(Work to be completed):
For every entry below, give an exact repeat and leave out the pictures.

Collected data
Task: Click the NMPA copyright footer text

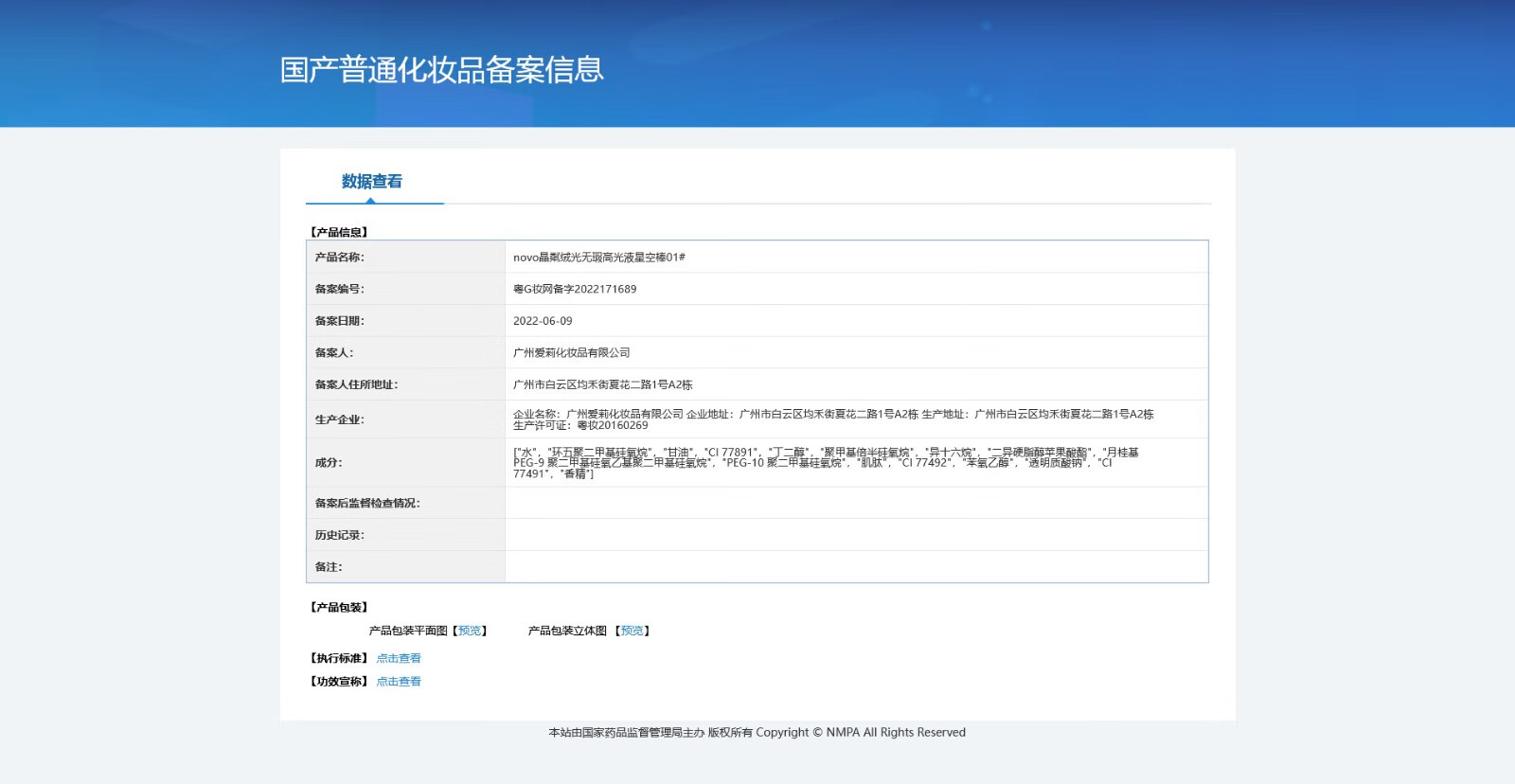Action: (757, 733)
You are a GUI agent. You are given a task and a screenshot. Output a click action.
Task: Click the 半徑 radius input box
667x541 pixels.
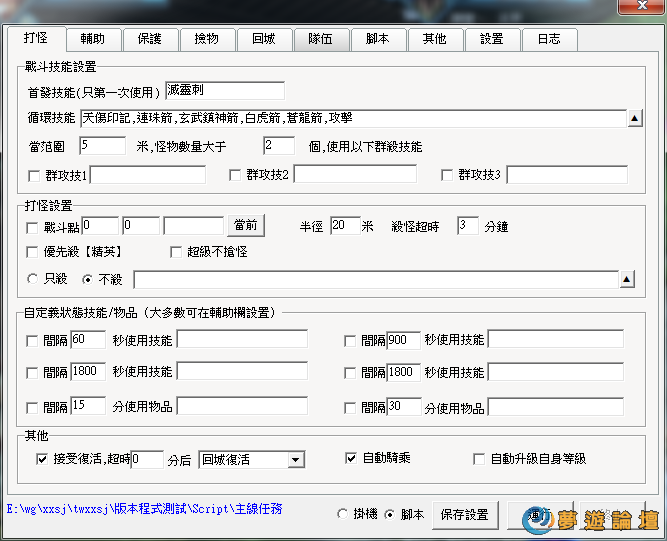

(Task answer):
Task: Click the NMPA copyright footer text

Action: (757, 733)
You are a GUI agent. You are given a task and a screenshot. Output a click action.
Task: Click the 半徑 radius input box
667x541 pixels.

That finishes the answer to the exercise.